By Carl Curtain
Published on 2 May 2016, on abc.net.au
A Vietnam feedlot operator, who only began importing Australian cattle in the last three years, says his local market is over-supplied.
With 321,727 slaughter and feeder cattle imported by Vietnam from Australia in 2015, domestic on-sale prices for feedlotters have fallen considerably.
Export shipments to Vietnam have slowed this year as a result, with around 20,000 sent so far.
Live export prices also rose to around $3 per kilogram for the Vietnamese buyers, a significant increase in a short time.
Ket Phat Thinh (KPT) is now one of Vietnam’s largest importers of cattle, having only begun operations in 2012.
Operating director Hoa Xuan Vo said with so many cattle in the supply chain, it was hurting the business.
“It’s more than what we need,” he said.
“This year, I think the number should be between 200-250,000 head.

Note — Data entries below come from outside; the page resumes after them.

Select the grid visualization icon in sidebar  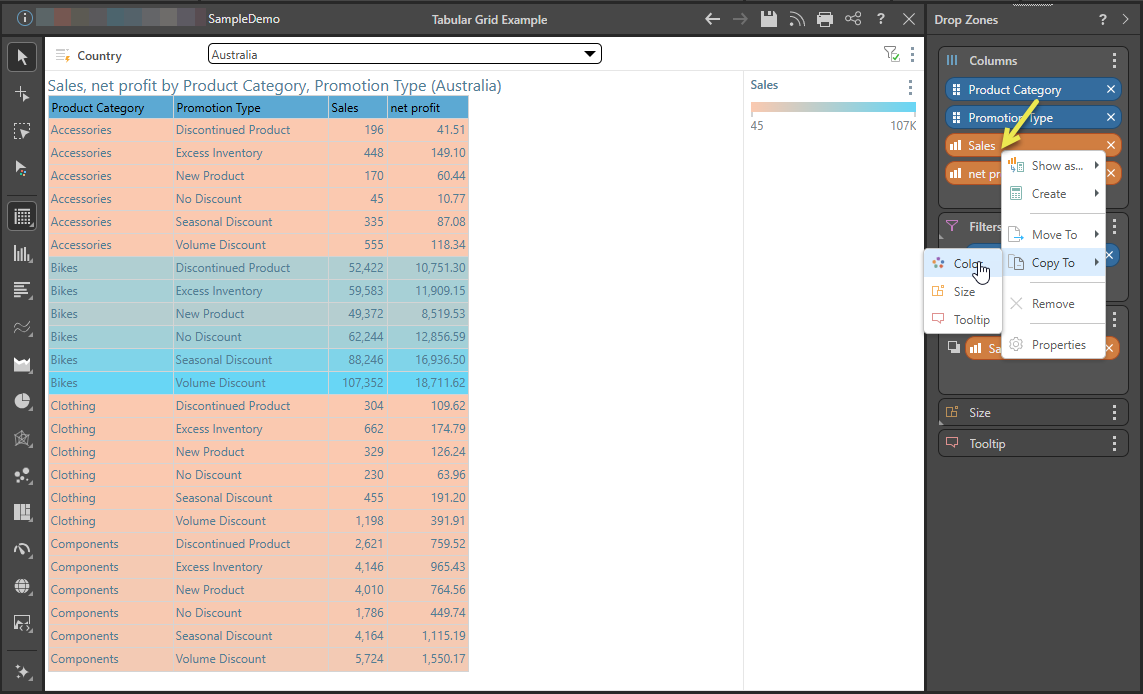point(22,216)
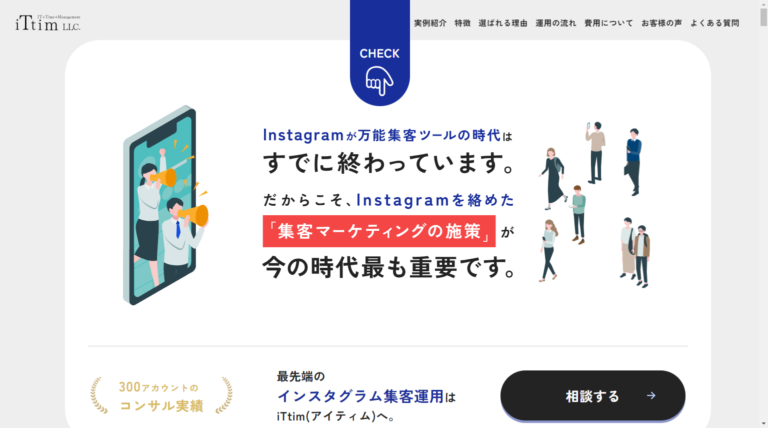The image size is (768, 428).
Task: Click the 相談する button
Action: (x=593, y=396)
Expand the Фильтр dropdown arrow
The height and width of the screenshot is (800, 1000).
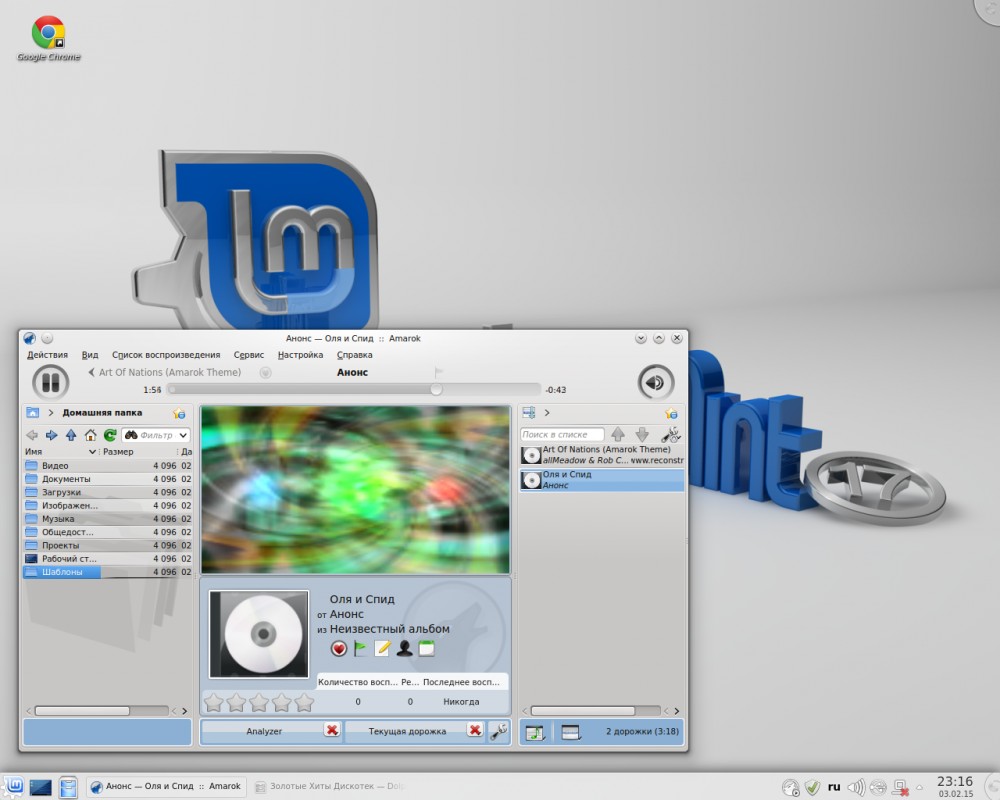coord(182,436)
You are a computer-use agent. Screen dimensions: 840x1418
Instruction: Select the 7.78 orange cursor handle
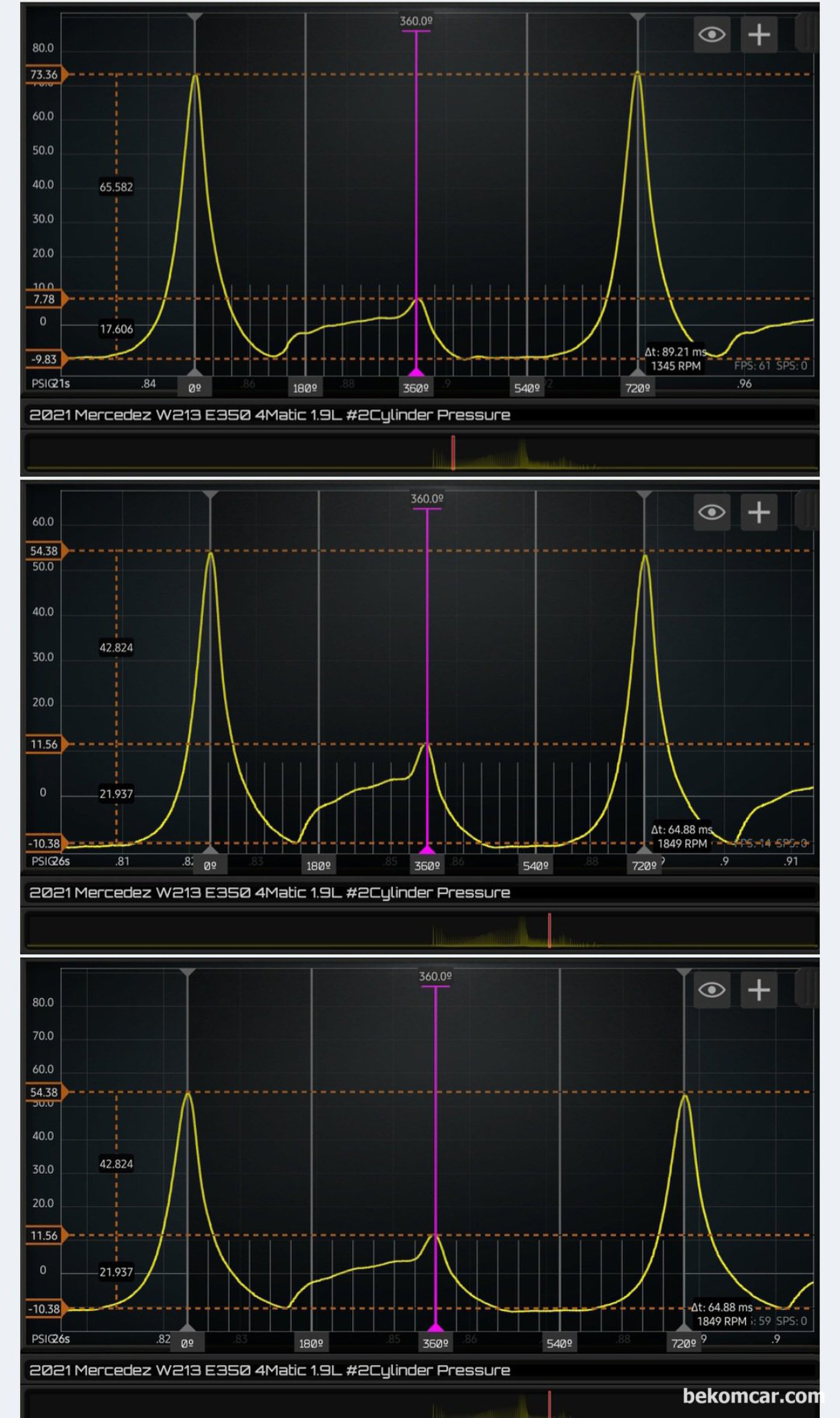[x=45, y=299]
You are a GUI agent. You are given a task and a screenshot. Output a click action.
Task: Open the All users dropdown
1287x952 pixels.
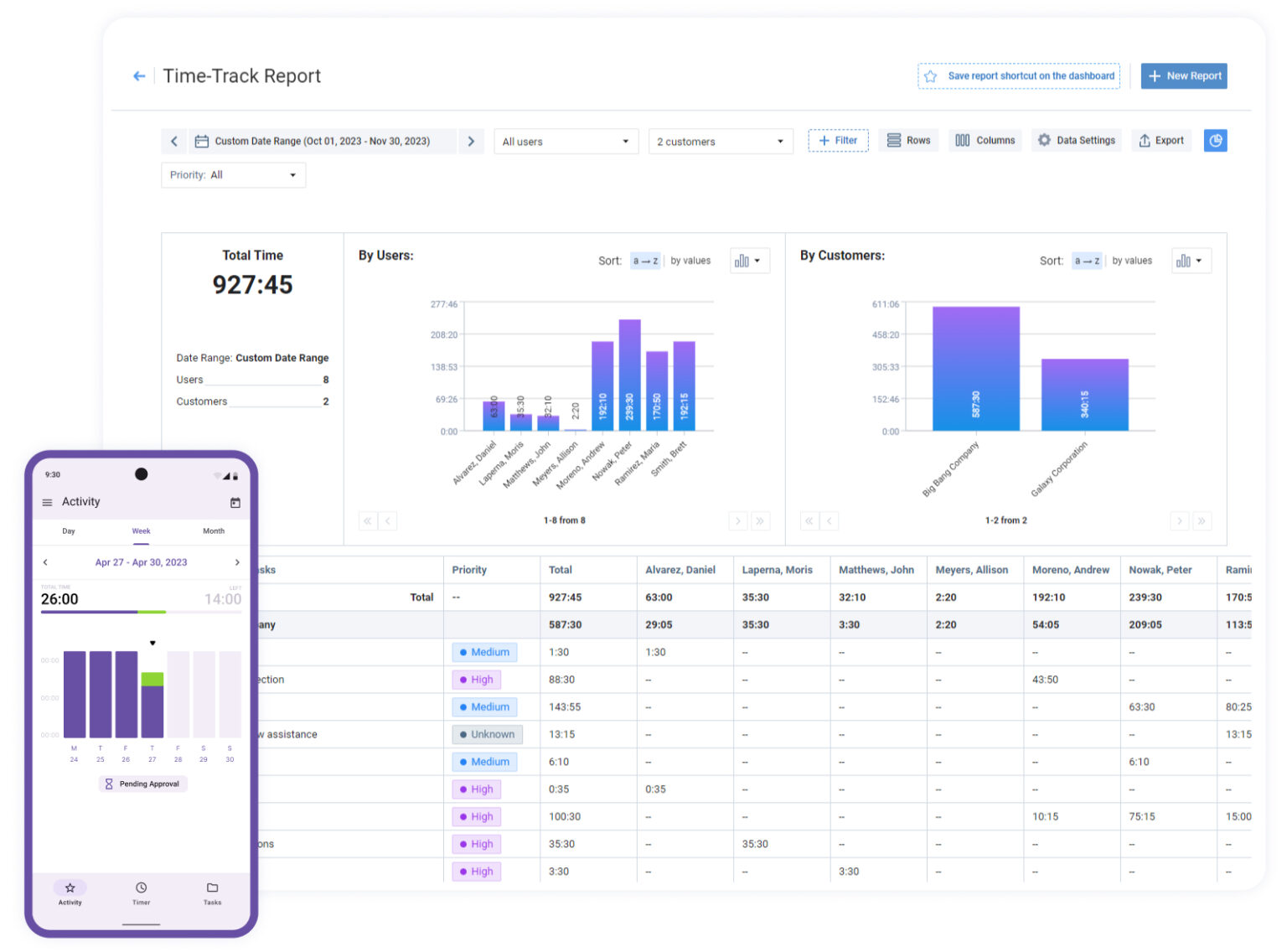tap(566, 142)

“That is the number that I think should be alright for the market for 2016, and what we should be looking at.”
Export cattle numbers to Vietnam began to rise dramatically in 2014, with Australian producers targeting the market for heavier stock.
Mr Hoa said his company had imported close to 300,000 head alone in the last three years, and feeding the stock had become vital to return a profit.
“When we first started we were [buying cattle] around $2.10 [per kilogram] and now it’s around $3 already,” he said.
“At the beginning we could make some money on trading, so I just import the cattle and sell to the slaughterhouse to make some profit.
“But now I cannot do that anymore.
“I have to make money on feeding and I would be losing money just to import and sell immediately.”
CCTV cameras installed in Vietnamese beef facilities
The live cattle export industry has now installed CCTV cameras in all facilities in Vietnam handling Australian stock.
The supply chain Mr Hoa is part of uses a locally monitored system, different to the real-time service in Jakarta used be three export companies.
Mr Hoa said the rollout of the monitoring had been smooth, however the ongoing maintenance could prove problematic.
“The maintenance costs for CCTV is very high and a lot of fixing always need to happen,” he said.
“That’s the only problem that we have.
“Some places are not indoor abattoirs, and you’ve got the rain and the wind.”